The perceptive reader will notice Chinese characters in the text. In some cases the English version and translation of the characters are also included. Do not panic. Understanding Mandarin is not necessary to enjoy the story,

I will leave it to the reader to judge its level of deviation  from the norm.

Harrison V. Perry is a writer and programmer who lives with his partner, Lianne, and their two kitties Ed and Rex, in the sunny South East of England. You can find more of his stories and writings at https://warpedandtorn.io and also follow his ravings on twitter @harrison_perry.                                                  

   

 

Alvin the Extra-terrestrial

by Harrison V. Perry

         The alien, Alvin, breathes the smoky air through gills in his throat. He’s got a mouth -- sans lips -- and coughs whenever I send a puff his way, but never protests. If I had to guess, he kinda likes it. We found Alvin trying to break into Hénéng Nuclear Station. Strobing blue lights, like the Las Vegas strip at midnight, covered him head-to-flippers. His clothing, what’s left of it, is a fine metal mesh that shifts colours and seems to reflect his emotional state. It was blue through and through until we got him into the backseat of the cruiser, and he turned a soft pink.

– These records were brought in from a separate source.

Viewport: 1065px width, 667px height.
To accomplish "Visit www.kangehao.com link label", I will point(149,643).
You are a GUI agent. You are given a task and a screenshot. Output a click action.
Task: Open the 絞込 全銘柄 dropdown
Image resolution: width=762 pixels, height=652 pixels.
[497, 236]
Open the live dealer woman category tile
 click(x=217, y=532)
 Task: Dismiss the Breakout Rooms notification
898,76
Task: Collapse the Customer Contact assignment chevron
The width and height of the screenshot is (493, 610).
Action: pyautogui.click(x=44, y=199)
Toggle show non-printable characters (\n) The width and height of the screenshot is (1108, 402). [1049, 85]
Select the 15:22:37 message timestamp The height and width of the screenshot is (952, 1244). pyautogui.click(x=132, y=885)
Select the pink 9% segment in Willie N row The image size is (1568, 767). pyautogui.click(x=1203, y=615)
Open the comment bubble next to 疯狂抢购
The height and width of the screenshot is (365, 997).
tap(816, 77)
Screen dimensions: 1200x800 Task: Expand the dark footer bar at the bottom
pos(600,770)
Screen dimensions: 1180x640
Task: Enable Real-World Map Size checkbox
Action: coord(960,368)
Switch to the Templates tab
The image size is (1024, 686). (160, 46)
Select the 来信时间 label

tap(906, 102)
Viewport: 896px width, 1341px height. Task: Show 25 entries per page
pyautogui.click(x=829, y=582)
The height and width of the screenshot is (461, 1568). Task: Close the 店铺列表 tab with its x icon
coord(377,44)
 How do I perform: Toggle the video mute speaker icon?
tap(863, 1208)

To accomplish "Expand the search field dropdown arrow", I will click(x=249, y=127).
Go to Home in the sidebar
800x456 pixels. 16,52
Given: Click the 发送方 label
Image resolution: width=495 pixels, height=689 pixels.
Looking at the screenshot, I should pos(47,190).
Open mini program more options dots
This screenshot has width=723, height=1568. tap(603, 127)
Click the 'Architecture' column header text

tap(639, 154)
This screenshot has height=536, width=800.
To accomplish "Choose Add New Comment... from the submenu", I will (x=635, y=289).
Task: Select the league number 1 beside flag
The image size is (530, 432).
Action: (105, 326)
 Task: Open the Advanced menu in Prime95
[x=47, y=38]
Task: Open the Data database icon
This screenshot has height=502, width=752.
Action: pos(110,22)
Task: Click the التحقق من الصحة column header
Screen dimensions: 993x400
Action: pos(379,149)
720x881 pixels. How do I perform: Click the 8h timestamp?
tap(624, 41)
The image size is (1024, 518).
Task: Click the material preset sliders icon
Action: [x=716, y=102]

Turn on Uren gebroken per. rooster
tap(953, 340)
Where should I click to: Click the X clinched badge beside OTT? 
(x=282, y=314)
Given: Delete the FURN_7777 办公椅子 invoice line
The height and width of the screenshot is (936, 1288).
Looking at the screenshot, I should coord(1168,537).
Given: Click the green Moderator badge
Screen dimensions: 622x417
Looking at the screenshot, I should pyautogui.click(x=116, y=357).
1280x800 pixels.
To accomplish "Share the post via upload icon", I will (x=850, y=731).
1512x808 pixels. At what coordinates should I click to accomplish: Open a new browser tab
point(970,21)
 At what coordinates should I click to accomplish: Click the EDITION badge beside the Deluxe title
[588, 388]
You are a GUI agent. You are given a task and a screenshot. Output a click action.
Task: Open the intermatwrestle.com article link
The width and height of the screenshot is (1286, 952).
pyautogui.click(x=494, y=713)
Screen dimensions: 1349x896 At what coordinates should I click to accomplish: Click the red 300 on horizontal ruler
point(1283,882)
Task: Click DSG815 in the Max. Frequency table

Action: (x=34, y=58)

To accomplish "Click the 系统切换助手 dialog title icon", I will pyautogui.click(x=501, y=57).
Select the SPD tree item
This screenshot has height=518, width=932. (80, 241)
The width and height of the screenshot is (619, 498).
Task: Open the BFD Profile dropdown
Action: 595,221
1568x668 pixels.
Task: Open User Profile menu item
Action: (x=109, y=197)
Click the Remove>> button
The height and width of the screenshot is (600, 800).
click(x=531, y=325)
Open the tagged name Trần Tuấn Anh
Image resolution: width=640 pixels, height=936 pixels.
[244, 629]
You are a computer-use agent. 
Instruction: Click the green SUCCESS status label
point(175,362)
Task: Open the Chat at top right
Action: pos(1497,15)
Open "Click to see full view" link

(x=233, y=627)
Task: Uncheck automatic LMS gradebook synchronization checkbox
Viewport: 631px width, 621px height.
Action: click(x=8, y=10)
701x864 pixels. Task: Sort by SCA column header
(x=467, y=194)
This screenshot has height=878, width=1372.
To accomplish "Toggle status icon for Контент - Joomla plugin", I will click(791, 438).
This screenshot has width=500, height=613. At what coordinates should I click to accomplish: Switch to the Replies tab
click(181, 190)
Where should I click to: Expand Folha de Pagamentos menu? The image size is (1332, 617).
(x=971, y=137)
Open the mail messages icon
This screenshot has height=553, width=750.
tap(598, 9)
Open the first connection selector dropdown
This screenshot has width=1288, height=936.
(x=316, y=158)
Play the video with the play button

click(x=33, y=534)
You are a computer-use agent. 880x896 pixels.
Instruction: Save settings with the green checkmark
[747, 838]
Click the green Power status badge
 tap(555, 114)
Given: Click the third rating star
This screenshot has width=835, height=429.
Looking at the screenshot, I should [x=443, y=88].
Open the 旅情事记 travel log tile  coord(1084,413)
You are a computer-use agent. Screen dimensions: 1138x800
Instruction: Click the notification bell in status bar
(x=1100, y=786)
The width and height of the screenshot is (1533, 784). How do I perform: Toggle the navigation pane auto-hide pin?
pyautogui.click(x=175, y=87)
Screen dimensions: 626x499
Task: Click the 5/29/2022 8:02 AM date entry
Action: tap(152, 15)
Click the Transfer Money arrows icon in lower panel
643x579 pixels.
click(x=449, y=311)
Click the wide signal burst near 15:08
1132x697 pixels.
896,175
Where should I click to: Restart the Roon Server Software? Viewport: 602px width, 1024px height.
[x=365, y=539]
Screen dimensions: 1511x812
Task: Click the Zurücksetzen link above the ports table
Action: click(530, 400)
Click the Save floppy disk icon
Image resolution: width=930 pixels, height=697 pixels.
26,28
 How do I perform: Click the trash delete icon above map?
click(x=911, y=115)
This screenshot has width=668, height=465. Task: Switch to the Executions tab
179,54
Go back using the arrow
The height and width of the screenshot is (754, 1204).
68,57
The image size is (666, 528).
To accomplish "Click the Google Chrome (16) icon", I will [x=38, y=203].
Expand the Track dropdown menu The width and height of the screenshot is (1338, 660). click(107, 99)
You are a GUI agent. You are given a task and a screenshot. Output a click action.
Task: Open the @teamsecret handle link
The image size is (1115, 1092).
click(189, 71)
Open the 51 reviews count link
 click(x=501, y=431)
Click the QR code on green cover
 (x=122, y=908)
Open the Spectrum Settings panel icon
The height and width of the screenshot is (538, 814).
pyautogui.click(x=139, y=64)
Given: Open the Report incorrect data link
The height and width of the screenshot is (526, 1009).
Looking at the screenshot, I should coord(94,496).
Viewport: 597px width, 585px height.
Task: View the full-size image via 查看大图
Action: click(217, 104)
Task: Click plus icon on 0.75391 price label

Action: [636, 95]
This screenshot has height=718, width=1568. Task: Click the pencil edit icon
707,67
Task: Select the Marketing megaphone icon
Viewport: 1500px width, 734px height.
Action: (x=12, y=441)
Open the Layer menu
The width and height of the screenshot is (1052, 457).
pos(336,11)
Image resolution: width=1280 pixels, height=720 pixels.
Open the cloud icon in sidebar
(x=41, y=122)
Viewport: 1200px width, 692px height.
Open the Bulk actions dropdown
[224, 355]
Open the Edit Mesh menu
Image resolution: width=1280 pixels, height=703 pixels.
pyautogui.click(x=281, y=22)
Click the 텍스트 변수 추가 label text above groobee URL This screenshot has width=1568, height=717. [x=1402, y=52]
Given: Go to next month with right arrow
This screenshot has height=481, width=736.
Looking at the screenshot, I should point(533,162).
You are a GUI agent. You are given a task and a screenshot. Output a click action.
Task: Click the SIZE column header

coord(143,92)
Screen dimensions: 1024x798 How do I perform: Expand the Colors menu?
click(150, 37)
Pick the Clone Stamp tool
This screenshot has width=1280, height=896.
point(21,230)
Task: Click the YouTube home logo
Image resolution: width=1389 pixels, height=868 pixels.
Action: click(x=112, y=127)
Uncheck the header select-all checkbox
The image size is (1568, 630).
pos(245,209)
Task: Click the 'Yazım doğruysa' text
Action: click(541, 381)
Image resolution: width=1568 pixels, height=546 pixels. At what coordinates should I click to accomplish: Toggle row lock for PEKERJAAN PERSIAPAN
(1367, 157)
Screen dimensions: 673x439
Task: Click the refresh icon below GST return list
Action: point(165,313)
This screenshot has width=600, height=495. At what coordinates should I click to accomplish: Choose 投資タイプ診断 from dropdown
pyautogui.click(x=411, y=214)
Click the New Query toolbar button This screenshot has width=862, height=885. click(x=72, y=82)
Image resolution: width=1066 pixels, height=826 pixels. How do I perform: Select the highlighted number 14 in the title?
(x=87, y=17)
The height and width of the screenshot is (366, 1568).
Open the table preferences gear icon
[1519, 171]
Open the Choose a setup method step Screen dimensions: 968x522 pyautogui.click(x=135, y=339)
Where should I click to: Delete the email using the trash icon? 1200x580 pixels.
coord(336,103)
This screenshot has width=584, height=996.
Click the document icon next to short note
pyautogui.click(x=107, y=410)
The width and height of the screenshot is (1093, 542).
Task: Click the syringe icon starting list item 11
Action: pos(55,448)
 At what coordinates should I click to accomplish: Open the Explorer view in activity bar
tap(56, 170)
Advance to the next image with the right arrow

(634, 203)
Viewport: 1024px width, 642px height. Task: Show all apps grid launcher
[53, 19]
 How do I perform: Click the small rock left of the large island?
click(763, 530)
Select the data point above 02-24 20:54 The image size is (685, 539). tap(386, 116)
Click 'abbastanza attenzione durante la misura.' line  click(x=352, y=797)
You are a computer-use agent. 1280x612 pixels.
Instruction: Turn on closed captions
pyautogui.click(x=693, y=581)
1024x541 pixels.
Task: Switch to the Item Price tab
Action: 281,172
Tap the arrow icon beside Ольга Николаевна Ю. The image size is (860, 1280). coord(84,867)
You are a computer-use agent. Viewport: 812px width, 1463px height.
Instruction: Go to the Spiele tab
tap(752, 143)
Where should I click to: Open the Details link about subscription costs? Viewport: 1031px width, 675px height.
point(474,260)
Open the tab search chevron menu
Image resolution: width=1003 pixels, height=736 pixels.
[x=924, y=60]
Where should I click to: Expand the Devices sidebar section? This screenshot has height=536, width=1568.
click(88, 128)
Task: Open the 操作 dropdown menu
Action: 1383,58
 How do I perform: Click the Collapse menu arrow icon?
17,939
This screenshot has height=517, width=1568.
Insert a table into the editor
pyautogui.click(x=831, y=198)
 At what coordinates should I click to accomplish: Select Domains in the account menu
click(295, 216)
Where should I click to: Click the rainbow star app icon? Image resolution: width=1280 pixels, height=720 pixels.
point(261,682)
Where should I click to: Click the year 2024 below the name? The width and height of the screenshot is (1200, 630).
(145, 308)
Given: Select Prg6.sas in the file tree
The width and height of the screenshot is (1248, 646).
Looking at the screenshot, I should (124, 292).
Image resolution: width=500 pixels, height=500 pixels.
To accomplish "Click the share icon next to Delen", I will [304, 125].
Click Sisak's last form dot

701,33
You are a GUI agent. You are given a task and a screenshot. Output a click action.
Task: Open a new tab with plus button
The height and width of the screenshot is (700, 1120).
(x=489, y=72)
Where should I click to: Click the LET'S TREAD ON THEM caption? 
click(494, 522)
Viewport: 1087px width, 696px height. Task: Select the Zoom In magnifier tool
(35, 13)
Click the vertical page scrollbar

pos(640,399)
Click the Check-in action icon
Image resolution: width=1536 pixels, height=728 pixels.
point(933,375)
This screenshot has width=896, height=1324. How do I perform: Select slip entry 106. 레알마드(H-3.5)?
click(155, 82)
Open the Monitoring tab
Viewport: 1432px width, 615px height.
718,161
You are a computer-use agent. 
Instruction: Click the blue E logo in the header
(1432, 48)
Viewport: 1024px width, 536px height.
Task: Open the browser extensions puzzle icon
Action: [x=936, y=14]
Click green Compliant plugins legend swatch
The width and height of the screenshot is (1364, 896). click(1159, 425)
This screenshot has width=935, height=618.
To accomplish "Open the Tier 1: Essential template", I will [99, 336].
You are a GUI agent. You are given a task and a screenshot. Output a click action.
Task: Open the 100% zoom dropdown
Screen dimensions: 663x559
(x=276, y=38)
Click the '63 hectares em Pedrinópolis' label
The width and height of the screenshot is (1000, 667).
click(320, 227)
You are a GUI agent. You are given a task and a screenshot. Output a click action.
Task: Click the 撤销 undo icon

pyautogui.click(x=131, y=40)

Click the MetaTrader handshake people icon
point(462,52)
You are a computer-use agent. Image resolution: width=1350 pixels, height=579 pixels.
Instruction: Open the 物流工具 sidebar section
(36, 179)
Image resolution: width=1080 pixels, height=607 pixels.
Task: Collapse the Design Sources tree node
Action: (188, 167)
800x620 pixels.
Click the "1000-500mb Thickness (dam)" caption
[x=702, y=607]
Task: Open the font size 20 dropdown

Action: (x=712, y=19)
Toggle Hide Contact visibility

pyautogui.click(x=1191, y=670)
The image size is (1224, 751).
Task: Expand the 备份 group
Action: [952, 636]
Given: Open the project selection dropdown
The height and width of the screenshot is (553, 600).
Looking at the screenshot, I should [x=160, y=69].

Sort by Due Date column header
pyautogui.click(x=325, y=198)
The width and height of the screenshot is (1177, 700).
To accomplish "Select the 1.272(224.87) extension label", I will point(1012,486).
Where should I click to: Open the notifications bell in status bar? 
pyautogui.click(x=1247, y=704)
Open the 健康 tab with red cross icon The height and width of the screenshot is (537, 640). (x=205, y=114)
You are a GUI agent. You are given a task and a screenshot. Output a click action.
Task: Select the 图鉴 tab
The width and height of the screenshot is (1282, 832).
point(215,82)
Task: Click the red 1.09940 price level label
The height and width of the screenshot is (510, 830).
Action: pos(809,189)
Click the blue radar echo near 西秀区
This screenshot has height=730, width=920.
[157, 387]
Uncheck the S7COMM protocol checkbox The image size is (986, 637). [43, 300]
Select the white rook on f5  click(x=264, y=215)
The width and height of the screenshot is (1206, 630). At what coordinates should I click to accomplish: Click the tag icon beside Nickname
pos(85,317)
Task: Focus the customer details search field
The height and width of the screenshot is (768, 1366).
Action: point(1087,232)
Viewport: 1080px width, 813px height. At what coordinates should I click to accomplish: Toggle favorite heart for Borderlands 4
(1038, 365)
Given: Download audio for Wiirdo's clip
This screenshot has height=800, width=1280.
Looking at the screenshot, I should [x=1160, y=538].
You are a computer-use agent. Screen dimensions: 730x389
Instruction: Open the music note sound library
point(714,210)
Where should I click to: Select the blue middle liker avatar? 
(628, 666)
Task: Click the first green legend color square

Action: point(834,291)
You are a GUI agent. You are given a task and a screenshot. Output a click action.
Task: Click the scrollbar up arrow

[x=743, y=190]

It’s real human, cultural even, to link colours to feelings. Blue means sky and ocean: freedom. Red means blood: pain and anger. Black means death: sadness and despair. At least, that’s how I draw the lines. But for Alvin, that has to be different; he isn’t from Earth: he’s from the stars. So right away, as soon as I saw that neon blue shift to pink, I made a little note in my pocketbook, linking the colours he projected on his clothes to the events that spurred ‘em on.

He’s lemon yellow at the moment.

I say to him, ‘Ni hao ma?’ for the fifth time since opening this current pack of cigarettes. Alvin slouches back, mumbling in Mandarin, but refusing to answer me.

Whilst Alvin was being booked in, we -- me and my partner Aubrey -- searched around the nuclear station for clues. In a crater about six feet deep and twelve feet wide, flipper prints running up one side of it, we searched for a ship -- a transgalactic vessel. At the bottom, submerged in mud and rainwater, we found a fist-sized sphere, covered in the same mesh material Alvin wears. No way he was fitting in that.

‘You don’t gotta say anything big, you know?’ I tell Alvin. ‘Just give me something, so I don’t look like a clown.’ Let me go out knowing. I’ll knock on those pearly gates with a headful of knowing!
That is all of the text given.